┏━━
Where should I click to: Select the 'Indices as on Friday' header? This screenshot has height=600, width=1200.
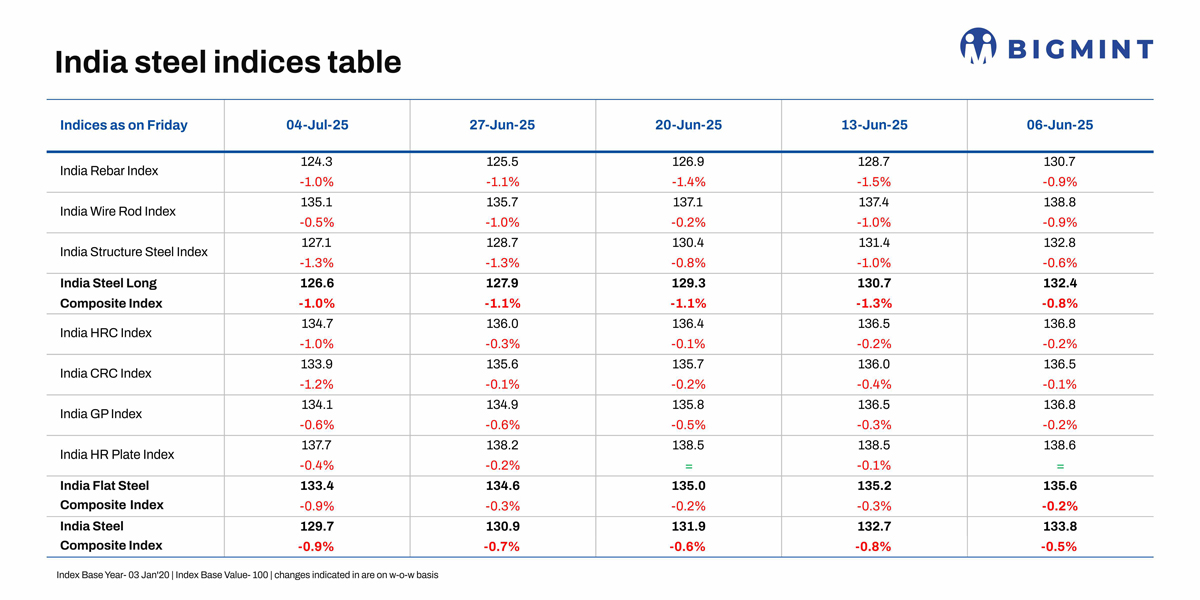click(x=124, y=125)
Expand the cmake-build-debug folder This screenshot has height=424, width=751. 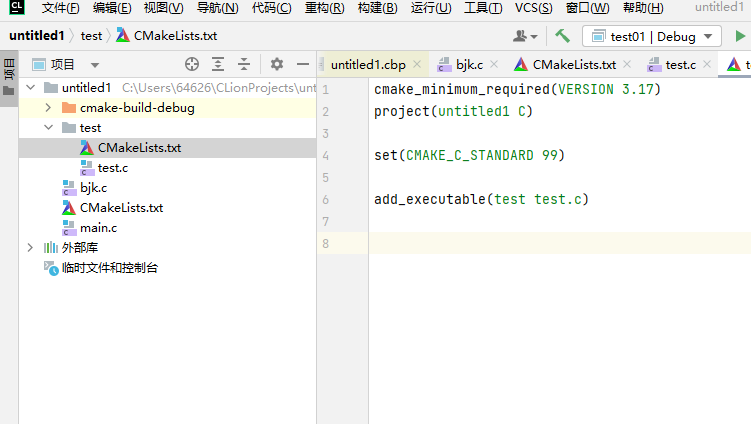(x=48, y=108)
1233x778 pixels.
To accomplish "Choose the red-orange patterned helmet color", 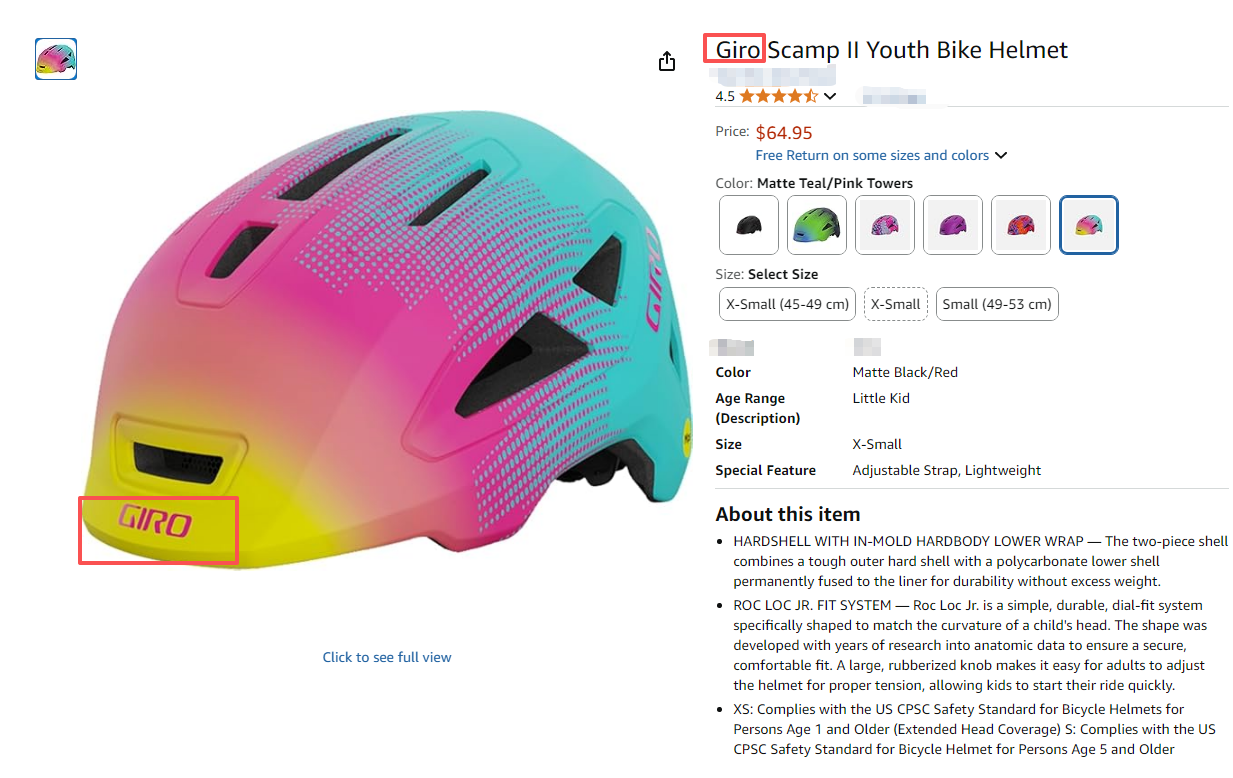I will (x=1021, y=225).
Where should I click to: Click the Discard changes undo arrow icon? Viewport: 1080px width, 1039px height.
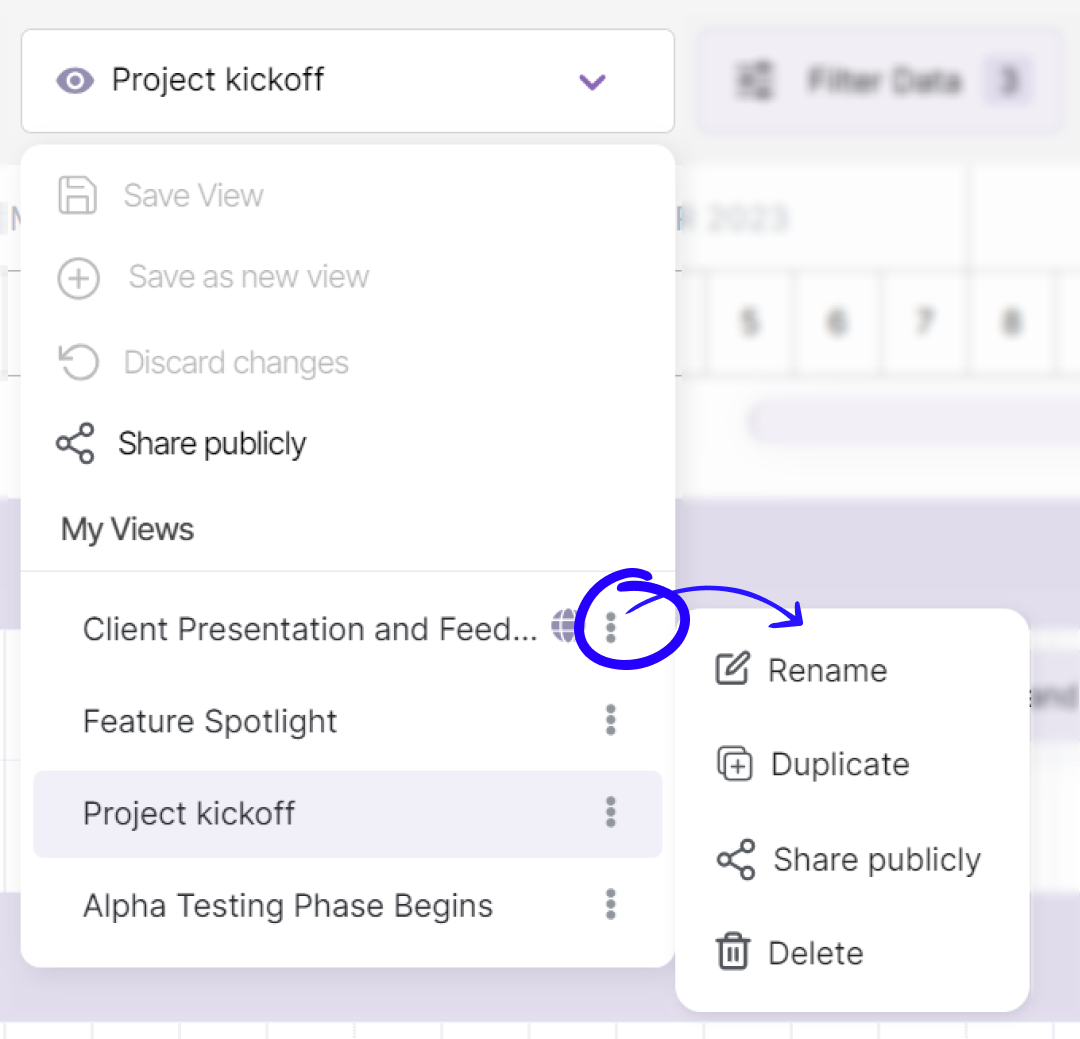[79, 362]
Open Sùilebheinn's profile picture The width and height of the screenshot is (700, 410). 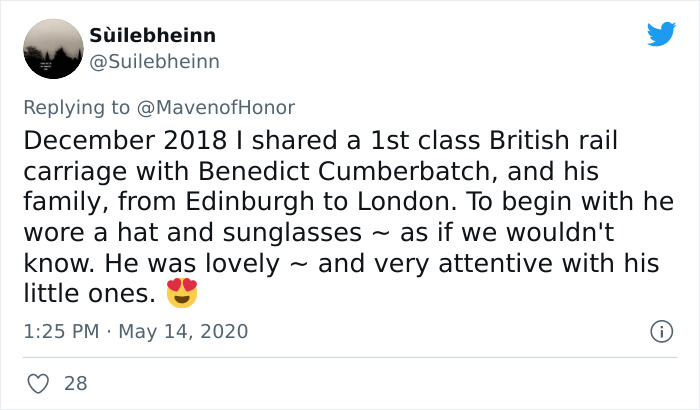51,49
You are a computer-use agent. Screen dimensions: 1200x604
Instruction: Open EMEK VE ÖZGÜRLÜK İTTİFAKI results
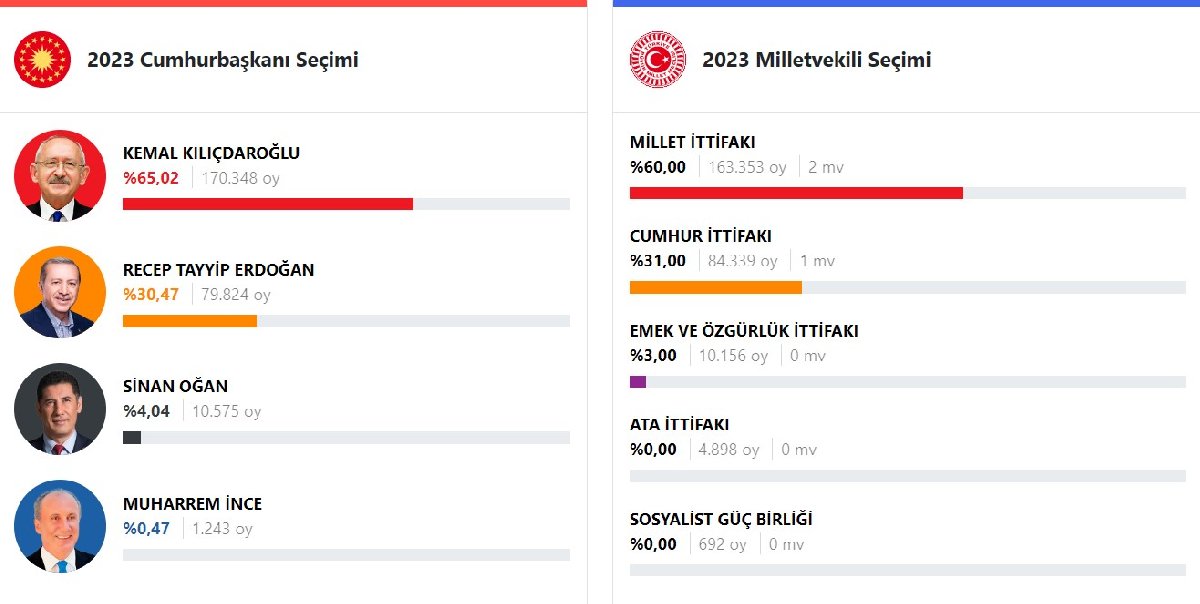(744, 331)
┗━━
■ **Assigned task**:
The lines from the one holding "You are a computer-use" through the end of the entries are to be transcribed exactly, both ends included, with the pictures left out.

■ **Exercise result**:
You are a computer-use agent. Screen dimensions: 1200x604
Instruction: Open EMEK VE ÖZGÜRLÜK İTTİFAKI results
(744, 331)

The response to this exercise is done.